Track Your ML Experiments

Author:Murphy | View: 23518 | Time: 2025-03-22 22:18:56

Every data scientist is familiar with experimentation.

You know the drill. You get a dataset, load it into a Jupyter notebook, explore it, preprocess the data, fit a baseline model or two, and then train an initial final model, such as XGBoost. The first time around, maybe you don't tune the hyperparameters and include 20 features. Then, you check your error metrics.

They look okay, but perhaps your model is overfitting a bit. So you decide to tune some regularization parameters (eg max depth) to reduce the complexity of the model and run it again.

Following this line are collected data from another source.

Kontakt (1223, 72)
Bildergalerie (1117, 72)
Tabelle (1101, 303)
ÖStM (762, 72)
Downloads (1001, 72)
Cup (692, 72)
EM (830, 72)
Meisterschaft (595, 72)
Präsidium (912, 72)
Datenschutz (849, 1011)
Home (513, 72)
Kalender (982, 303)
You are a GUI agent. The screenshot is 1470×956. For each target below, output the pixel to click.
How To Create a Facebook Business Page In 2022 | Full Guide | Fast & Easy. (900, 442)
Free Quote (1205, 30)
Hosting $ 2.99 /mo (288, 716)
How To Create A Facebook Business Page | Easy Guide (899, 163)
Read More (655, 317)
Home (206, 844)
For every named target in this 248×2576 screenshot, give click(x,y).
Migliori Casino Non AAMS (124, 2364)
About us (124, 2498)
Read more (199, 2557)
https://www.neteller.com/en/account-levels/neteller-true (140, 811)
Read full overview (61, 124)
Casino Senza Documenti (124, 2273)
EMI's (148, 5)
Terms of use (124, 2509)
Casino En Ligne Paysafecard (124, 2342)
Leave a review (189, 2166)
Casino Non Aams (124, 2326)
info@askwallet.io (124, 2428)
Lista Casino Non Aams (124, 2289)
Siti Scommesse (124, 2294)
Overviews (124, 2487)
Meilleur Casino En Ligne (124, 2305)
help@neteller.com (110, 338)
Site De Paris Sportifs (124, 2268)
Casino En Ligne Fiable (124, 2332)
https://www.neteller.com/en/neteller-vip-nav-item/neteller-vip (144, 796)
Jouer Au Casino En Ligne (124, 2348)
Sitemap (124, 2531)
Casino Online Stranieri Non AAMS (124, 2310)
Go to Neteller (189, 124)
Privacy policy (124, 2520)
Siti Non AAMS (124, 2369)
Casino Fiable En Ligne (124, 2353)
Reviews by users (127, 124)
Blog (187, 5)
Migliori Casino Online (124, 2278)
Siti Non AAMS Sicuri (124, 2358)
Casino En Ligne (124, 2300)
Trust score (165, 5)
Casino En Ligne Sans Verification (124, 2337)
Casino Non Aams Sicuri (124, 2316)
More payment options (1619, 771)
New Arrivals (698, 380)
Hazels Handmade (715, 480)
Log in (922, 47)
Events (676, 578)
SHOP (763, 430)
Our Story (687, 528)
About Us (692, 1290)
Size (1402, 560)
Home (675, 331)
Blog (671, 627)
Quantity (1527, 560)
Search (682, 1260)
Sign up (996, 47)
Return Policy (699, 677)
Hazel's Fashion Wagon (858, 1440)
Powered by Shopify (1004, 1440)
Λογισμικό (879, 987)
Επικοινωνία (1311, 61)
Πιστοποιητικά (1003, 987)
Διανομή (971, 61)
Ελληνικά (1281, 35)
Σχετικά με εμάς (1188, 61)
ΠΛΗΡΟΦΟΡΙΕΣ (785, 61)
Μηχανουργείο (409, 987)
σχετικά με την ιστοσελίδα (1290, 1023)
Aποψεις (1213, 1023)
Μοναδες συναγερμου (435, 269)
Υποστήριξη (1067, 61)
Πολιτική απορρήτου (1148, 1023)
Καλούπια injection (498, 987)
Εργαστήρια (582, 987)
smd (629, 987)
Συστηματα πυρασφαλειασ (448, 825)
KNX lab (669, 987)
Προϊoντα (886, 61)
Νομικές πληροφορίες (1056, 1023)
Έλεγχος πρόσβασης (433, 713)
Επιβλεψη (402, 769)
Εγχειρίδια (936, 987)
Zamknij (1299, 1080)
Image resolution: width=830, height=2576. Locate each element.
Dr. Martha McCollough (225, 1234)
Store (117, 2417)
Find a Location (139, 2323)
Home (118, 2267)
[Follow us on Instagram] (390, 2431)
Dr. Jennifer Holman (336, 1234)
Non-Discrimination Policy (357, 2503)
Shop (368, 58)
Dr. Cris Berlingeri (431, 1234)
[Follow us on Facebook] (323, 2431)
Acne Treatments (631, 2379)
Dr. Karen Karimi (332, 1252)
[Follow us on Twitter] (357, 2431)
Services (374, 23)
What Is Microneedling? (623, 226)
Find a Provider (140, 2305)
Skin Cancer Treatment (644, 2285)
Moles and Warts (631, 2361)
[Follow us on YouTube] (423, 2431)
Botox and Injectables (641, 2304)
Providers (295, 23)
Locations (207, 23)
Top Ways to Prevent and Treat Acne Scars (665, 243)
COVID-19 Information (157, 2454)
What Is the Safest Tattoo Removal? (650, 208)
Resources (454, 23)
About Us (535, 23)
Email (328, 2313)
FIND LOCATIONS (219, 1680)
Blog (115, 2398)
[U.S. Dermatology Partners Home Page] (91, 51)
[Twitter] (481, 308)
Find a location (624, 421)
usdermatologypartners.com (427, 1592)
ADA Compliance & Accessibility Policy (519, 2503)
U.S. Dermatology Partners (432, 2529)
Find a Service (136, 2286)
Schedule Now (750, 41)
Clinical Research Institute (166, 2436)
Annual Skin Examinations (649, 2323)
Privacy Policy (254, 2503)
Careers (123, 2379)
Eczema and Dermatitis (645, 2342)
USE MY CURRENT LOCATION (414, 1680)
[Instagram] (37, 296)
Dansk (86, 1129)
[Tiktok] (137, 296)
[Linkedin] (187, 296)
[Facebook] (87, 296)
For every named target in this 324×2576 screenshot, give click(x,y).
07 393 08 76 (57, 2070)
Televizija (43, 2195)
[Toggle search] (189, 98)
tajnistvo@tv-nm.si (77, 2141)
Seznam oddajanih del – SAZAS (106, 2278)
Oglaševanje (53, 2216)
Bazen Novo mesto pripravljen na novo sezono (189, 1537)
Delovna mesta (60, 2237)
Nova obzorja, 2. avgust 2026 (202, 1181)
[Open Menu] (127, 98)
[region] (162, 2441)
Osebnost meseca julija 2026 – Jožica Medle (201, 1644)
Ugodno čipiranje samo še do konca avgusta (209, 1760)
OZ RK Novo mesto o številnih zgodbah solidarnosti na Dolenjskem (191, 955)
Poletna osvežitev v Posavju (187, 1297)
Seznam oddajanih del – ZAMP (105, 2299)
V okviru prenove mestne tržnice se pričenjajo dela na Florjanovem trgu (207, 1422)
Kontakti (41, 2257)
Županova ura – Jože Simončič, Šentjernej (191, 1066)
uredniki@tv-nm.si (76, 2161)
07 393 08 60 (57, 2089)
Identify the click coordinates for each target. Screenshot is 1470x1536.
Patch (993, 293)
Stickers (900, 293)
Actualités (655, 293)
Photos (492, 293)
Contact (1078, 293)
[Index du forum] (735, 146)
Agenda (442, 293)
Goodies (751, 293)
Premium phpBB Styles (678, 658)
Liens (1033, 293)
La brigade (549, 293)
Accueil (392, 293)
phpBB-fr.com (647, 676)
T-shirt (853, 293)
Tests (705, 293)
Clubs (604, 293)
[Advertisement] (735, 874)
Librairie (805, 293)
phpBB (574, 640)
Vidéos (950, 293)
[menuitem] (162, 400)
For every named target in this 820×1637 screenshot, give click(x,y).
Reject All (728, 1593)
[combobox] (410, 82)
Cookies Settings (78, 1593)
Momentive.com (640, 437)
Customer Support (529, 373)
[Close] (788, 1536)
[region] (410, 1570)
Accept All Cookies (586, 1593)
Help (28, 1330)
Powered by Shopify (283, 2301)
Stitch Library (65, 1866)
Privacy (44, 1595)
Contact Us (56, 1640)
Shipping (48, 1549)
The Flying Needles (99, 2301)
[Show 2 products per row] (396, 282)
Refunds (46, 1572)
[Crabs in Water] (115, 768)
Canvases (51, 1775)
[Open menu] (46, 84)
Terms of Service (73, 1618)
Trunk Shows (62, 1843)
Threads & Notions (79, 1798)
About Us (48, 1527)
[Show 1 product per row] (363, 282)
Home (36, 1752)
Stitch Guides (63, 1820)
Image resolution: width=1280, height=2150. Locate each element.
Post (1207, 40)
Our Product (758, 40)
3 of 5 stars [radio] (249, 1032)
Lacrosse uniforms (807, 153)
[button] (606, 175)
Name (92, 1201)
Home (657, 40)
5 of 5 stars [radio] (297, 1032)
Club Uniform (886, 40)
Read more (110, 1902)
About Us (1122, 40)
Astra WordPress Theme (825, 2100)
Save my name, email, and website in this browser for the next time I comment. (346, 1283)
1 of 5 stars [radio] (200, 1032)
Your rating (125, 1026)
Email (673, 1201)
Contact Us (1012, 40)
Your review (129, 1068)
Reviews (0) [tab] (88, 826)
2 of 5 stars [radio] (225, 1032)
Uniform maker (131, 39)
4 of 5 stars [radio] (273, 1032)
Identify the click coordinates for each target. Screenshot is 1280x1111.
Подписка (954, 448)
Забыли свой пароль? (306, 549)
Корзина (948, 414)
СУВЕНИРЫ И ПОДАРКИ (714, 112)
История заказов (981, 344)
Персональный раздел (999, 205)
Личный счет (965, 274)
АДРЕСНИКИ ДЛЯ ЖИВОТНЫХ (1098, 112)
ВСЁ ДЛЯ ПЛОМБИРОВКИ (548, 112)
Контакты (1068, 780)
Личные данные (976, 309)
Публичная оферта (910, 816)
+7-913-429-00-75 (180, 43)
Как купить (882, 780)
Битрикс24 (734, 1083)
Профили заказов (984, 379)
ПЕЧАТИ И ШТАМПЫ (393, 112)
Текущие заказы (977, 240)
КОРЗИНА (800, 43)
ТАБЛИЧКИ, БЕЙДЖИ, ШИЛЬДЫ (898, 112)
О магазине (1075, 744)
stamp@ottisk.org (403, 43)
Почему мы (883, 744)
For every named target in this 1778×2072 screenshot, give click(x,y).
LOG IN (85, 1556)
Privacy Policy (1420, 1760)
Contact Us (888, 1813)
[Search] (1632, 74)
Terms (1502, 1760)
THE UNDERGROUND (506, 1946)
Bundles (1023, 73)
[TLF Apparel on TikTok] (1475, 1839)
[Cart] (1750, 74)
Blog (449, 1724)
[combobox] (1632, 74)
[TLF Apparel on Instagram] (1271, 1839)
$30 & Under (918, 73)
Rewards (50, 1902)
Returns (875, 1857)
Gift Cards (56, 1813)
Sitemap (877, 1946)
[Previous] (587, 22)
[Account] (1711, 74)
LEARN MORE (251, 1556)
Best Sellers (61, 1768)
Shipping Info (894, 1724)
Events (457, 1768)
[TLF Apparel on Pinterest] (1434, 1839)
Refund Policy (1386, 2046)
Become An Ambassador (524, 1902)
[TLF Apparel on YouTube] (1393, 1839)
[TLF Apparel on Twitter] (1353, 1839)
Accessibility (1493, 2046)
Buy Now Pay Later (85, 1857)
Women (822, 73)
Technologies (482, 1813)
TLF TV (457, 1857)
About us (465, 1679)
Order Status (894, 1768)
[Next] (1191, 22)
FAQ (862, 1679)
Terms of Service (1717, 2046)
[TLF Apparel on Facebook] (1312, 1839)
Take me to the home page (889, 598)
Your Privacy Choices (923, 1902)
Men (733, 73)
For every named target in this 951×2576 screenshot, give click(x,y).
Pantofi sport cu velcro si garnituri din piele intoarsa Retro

You see a little improvement from the last run, but perhaps you want to also:

Add more features
Perform feature selection and remove some features
Try a different scaler for your features
Tune different/more hyperparameters

As the different kinds of tests you want to run increases, the more difficult it is to remember which combinations of your "experiments" actually yielded the best results. You can only run a notebook so many times, print out the results, and copy/paste them to a Google doc before you get frustrated.

This is where Experiment Tracking comes in.

As I mentioned in my article about becoming a great data scientist, having a formal way to track your experiments will make your life a lot easier and your results much clearer.

In this article I'll be walking you through how to set up an experiment using Neptune.ai, which allows you to run experiments on 1 project for free and will allow you to get familiar with the process. There are plenty of other great experiment tracking tools out there, but since I'm the most familiar with Neptune that's the one I'll be basing this guide off of. This is not promotional in any way – I just want to showcase what experiment tracking looks like in Python and am using Neptune as my tool of choice.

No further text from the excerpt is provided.